The most positive thing about having a quickly animated globe was that the demo showed that you select a small part of a large database of information very quickly. I’m not sure what the value of rotating that view was.

Corel added some large icons and a single twist feature in a photo album. The software didn’t seem to respond to any kind of gestures – the touch was simulating a mouse only. The page turn looked unnatural and inhuman. The photo twist could have been achieved using a mouse in conjunction with a modifier key.

There were no cues to show what features responded to multitouch, and the content didn’t seem very directly manipulatable.

It would have been much more interesting if the demo had shown that you can use both hands to grab lots of pictures at a time and drag them to your album. Why drag one by one if you have a multi-touch screen? It is likely that Corel doesn’t have the engineering skills or resources to make this happen yet.

The most telling aspect was that this product manager sounded like he was walking on a tightrope – staying very close to the demo line and worried that at any moment he would fall off. To switch metaphors, it sounded as if he was worried that a kid would pipe up that the Emperor has no clothes.

This sort of demo makes it seem that Microsoft would rather some other software company shows them the way, so they can implement a version that is good enough for the majority. The history of computing so far shows that it is better to wait for others to innovate for the 20% thought leaders, so you can implement for the other 80%.
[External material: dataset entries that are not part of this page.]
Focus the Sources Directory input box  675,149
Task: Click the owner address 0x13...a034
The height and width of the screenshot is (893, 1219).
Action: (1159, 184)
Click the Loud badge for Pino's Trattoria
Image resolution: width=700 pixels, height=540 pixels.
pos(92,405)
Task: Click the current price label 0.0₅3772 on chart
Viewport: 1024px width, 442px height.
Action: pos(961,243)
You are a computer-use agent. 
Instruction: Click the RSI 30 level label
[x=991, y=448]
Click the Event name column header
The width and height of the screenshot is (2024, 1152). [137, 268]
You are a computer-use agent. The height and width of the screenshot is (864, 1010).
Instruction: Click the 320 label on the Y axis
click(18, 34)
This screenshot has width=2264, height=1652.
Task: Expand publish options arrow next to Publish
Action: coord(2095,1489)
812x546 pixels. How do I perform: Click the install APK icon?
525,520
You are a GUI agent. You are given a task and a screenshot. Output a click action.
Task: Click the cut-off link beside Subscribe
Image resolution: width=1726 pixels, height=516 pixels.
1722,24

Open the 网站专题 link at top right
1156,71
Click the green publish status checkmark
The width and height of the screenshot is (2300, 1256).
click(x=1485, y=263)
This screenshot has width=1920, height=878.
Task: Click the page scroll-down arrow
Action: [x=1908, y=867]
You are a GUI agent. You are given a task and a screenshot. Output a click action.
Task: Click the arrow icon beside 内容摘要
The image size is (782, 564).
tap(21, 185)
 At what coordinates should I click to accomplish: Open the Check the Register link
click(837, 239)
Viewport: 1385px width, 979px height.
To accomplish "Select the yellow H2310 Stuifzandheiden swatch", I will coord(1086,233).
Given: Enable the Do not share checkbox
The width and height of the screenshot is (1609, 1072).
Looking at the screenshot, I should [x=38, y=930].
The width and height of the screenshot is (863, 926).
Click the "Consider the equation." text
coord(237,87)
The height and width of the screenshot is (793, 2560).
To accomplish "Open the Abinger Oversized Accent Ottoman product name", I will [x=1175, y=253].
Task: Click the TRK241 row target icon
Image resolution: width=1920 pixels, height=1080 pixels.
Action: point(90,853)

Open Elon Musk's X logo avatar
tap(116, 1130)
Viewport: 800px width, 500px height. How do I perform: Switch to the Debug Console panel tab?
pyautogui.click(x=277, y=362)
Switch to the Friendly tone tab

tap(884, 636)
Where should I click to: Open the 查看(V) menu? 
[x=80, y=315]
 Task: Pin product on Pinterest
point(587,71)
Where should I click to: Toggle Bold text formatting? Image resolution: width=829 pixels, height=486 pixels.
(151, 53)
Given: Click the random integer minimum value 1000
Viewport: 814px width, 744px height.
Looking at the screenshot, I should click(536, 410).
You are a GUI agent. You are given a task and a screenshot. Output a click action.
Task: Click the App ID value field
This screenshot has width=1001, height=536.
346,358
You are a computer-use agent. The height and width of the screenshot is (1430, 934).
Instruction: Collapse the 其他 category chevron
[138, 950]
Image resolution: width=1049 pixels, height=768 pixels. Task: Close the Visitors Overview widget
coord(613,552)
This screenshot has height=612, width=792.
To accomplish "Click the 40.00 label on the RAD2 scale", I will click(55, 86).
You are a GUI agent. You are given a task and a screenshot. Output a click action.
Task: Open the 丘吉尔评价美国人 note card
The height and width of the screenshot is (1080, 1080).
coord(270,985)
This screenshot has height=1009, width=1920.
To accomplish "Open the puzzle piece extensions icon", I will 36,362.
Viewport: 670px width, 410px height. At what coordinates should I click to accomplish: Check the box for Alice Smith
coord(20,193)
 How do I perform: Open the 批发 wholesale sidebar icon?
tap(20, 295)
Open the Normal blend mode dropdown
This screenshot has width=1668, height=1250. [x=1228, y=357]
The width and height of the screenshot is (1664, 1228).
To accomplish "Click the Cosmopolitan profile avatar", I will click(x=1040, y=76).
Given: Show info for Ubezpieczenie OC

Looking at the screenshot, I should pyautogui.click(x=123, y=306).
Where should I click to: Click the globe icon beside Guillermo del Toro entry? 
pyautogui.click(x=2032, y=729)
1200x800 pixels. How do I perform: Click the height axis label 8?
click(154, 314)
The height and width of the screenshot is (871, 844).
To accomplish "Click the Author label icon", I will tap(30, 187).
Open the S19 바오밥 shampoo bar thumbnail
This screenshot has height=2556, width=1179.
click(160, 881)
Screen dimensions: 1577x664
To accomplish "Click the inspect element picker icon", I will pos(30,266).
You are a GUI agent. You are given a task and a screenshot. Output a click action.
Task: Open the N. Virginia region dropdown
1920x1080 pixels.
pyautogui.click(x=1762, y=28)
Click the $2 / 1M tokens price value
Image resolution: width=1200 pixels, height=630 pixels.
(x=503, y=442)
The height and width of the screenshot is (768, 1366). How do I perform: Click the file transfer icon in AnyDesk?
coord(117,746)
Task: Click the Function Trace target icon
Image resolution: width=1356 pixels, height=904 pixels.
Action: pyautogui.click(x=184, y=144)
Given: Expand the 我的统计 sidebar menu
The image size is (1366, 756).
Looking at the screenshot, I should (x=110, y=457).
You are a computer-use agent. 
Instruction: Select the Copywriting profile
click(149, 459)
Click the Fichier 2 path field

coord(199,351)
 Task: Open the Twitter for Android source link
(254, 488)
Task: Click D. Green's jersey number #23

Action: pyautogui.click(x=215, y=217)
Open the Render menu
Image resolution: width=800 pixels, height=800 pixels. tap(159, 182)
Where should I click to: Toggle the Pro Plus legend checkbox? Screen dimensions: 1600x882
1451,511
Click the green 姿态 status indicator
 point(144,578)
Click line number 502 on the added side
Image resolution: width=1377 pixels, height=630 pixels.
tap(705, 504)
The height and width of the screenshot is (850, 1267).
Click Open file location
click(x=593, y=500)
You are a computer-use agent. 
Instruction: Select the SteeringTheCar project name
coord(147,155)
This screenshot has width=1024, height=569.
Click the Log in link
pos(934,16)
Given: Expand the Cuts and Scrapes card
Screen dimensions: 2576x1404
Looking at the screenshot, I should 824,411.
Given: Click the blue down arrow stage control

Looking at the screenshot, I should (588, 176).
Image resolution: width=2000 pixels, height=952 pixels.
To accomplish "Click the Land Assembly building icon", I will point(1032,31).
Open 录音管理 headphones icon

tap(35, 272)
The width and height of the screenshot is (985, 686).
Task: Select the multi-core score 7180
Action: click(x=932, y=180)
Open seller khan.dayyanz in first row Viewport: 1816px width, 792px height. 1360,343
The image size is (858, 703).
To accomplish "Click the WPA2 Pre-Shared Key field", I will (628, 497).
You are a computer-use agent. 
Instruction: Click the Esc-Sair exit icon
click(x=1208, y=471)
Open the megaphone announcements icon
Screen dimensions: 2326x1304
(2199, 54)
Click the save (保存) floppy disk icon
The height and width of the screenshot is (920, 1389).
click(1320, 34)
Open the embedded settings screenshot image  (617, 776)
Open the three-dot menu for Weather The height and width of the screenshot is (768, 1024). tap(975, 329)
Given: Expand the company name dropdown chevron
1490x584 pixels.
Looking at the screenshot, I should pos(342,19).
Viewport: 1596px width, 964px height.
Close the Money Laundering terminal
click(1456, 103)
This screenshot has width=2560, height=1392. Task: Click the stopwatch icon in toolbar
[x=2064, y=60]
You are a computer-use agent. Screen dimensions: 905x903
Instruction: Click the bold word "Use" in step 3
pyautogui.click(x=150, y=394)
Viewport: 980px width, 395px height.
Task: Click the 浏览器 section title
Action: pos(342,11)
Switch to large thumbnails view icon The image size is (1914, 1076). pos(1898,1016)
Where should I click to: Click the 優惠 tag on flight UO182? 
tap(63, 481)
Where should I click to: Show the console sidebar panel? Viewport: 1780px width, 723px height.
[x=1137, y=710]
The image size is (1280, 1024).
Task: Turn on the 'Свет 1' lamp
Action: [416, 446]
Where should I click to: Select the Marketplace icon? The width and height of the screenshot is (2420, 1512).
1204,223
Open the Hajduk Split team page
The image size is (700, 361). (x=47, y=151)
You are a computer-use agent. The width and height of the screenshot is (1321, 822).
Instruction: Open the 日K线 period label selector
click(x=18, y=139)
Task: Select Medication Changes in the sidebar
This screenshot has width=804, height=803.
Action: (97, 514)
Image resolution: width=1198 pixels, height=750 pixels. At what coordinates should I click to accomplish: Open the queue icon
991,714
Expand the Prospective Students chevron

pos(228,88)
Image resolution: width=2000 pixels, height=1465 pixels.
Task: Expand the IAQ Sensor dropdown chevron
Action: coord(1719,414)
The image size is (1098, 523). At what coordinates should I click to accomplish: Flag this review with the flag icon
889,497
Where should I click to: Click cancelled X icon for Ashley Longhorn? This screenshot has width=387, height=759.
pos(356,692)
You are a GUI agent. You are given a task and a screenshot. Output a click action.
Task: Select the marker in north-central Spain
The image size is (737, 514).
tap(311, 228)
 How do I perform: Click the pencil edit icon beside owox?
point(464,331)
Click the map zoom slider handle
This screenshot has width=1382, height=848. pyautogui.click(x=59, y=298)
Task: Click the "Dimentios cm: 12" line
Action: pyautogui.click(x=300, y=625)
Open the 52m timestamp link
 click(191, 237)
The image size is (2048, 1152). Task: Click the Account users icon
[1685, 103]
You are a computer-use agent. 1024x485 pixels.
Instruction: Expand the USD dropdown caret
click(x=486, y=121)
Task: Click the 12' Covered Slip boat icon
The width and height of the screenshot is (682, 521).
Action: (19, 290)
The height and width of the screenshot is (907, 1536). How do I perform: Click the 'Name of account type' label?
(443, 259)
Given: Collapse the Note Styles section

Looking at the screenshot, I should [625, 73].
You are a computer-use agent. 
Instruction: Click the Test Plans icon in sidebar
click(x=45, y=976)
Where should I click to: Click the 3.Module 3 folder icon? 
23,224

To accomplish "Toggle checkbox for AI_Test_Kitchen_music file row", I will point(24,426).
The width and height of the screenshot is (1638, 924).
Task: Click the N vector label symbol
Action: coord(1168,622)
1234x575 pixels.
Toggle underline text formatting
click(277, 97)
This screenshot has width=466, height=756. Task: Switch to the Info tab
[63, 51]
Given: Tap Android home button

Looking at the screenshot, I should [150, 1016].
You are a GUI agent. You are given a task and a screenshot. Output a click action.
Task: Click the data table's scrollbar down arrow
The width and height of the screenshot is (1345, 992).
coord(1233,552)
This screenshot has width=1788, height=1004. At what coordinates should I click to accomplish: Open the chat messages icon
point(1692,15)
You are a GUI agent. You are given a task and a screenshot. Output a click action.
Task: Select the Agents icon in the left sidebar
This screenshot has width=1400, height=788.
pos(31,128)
After seeing that video, you might get the idea that Microsoft have no chance, and they need to wait for Apple to come along and show them how it’s done so they can rip it off and sell it in Windows 7.X. It turns out that Microsoft have been doing interesting research on the subject and have been coming up with some useful principles.

Here is a better video featuring Microsoft Surface’s manager talking at a Microsoft developer event back in March about how to design software for multitouch and Natural User Interfaces:
ms_nui

He says why Office doesn’t run multi-touch, why tapping the screen isn’t the same as touching the screen, how form factor is a big problem, the danger of ‘ghost contacts’ and how Wacom came up with a key ergonomic improvement. Fun fact: Microsoft’s Surface product can detect 52 different touches at the same time. Amongst the highlights, he outlines five design principles and contrasts them with older systems:

ms_nui_5

You use Command Line Interfaces to manipulate text.
They are based on recall, you must direct them, there are many paths through the system to get to the many very specific commands you might want to use, your keyboard commands are words that perform operations on disconnected data, they are static.

You use Graphical User Interfaces to manipulate graphics
They are based on recognition, you can explore them, there are fewer routes you need to take and you have different ways to getting the system to do what you want, you control a mouse that acts as your agent to manipulate graphics, they are responsive.

You use Natural User Interfaces to manipulate objects.
They should be based on intuition, the correct tools are made available for each context, fewer methods to quickly achieve what you want to get done, you directly manipulate, they are evocative.

Check out the video, it’ll give you a much better idea of what multitouch away from iPhones might be like.